Sustainability has become a vital factor in the planning and construction of modern buildings. “When we built The Highbury, our objective was to provide a healthy, comfortable, and productive building environment for our residents and staff whilst maintaining a reduced impact on energy and water resources,” says Sam Snaddon, Real Estate General Manager at Japara. “These initiatives were instrumental in the sustainable design and construction of the project.”
Sustainable building design at Japara
During both the demolition and re-construction of The Highbury, a thorough inventory was kept of all building materials and construction techniques used. These techniques and materials were specifically selected to reduce energy consumption and greenhouse gas emissions when compared with a standard practice equivalent development. For example:
- Double glazing and thermal insulation systems to minimise expected energy consumption
- Climatically responsive building fabrics designed to use thermal mass and limited areas of well shaded glazing to reduce solar heat gains
- Disposal of over 90% of demolished materials from the site in an environmentally-friendly manner
A building management system is also in place to meter energy and water so that faults and excess usage patterns can easily be identified and rectified.
We all have our individual routines; some of us enjoy a warm and toasty environment, whereas others prefer a cooler room temperature.
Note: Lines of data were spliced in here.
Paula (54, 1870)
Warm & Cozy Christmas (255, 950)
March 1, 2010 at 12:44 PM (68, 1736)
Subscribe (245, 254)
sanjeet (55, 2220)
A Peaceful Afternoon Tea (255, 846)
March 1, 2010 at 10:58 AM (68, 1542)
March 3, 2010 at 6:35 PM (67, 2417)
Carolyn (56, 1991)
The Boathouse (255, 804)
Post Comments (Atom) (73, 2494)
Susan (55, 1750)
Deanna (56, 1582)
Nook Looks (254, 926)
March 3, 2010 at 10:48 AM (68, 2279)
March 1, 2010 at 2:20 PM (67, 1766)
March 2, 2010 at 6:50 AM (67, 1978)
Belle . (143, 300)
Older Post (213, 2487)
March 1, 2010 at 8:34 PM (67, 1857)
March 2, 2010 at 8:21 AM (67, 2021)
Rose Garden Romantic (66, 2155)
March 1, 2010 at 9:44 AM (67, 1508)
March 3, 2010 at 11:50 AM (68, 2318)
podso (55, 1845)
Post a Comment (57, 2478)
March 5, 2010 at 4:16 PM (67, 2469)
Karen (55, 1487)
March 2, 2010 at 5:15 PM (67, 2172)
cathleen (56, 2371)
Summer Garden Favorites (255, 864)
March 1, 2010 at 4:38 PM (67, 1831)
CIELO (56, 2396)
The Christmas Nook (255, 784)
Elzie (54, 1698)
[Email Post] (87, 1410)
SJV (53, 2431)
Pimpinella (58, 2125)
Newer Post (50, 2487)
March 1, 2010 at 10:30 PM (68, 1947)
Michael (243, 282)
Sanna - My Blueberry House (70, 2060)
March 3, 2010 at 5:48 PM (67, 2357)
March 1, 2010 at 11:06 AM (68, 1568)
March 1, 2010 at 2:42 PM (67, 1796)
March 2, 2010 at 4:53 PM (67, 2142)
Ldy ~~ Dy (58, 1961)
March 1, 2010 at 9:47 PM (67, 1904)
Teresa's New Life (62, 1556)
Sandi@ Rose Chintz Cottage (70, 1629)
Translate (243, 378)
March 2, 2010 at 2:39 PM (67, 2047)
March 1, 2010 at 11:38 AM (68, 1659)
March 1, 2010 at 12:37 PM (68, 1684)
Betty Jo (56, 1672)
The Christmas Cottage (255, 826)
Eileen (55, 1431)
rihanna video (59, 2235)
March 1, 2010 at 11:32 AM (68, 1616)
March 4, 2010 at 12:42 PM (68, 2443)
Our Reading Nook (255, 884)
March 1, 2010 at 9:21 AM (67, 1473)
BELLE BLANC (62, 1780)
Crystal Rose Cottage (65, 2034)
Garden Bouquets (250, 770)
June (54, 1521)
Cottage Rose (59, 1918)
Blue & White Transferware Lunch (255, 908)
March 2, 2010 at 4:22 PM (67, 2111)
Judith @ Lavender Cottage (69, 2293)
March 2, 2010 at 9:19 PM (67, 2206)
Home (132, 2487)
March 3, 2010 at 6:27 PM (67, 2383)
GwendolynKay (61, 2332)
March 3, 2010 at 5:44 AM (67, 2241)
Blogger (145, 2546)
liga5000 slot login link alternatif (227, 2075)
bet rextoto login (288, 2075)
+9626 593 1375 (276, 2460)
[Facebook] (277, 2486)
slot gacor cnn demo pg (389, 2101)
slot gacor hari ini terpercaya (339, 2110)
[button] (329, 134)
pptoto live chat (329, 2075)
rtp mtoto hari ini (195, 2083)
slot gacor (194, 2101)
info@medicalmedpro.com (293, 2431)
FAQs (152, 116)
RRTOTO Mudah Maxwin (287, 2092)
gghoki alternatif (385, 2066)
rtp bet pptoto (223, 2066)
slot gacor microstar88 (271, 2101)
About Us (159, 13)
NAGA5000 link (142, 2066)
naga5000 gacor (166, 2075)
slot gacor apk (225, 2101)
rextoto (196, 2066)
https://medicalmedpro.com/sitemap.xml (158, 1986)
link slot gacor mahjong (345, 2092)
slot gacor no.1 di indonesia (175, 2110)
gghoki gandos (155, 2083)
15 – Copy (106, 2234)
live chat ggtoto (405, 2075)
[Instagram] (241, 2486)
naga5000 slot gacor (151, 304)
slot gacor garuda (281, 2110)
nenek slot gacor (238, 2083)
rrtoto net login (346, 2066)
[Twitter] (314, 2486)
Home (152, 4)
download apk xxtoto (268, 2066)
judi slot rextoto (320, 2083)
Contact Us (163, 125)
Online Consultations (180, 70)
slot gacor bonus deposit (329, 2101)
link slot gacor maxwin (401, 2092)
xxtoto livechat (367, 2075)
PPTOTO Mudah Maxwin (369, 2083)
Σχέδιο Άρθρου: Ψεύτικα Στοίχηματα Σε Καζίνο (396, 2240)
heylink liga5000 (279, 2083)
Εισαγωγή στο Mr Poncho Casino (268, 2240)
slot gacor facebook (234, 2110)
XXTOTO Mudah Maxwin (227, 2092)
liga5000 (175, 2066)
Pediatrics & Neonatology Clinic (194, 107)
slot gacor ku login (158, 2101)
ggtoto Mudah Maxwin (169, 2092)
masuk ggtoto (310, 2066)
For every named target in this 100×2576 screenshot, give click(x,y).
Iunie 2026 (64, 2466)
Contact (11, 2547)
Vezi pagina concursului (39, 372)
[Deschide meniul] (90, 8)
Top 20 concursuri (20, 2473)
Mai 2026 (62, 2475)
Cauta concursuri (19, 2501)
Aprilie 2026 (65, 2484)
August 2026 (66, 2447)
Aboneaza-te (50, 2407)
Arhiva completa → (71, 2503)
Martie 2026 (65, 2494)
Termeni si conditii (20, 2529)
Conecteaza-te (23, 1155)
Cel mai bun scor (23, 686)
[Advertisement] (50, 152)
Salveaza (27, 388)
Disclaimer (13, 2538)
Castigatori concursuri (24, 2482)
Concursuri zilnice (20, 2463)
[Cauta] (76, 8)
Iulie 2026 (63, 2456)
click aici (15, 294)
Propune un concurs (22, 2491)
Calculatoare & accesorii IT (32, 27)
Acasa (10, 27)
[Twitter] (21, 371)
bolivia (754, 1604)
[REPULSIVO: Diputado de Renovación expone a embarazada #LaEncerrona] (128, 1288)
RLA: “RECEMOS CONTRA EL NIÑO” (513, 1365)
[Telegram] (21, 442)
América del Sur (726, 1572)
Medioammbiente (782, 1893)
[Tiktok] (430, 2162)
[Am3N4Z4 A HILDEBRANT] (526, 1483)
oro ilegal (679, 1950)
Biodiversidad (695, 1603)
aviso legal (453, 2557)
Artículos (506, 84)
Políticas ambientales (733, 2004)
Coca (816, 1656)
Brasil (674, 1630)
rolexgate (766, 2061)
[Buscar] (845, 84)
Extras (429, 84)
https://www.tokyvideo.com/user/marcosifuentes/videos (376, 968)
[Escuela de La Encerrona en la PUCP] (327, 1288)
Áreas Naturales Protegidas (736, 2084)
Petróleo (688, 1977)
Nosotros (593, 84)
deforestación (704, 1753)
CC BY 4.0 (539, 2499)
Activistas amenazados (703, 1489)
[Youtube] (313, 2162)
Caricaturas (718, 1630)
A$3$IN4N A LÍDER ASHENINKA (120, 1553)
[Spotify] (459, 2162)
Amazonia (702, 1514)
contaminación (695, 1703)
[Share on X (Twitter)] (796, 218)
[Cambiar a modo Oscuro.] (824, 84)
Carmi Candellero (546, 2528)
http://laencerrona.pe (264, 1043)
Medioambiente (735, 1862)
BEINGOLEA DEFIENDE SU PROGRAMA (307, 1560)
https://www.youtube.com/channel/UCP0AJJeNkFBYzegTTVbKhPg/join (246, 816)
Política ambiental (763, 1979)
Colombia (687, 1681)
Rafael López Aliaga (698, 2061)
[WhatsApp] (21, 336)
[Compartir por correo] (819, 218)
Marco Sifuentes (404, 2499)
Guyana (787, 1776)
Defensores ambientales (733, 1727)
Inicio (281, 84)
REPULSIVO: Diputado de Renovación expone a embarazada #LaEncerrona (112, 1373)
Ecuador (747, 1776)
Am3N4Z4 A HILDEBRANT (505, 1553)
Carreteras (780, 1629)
Our sleep patterns can vary too, so when living in a shared environment, it can be difficult to find the right balance to suit everyone’s needs.
All residential rooms at the Highbury have individual temperature systems and localised lighting controls. Not only do these smart technologies give residents control over their own living environment, it also helps us to reduce our carbon footprint by only using we energy we require.
Reduced water supplies
The planet’s water supply is limited, and in the face of global climate change, freshwater resources in Australia are expected to decline. Yet Australians are still the greatest per capita consumers of water each year, and this combined with a growing population places immense strain on the water supply in our country.
The Highbury utilises sustainable building design to reduce water usage within the home and recycle where possible. For example, all water used during the mandatory fire pump tests is recycled into the rain water harvest tanks and reused. The building also uses air cooled mechanical services to avoid excessive water use by cooling towers, and e-water systems throughout the home reduce the demand for harsh chemical-based cleaners and disinfectants.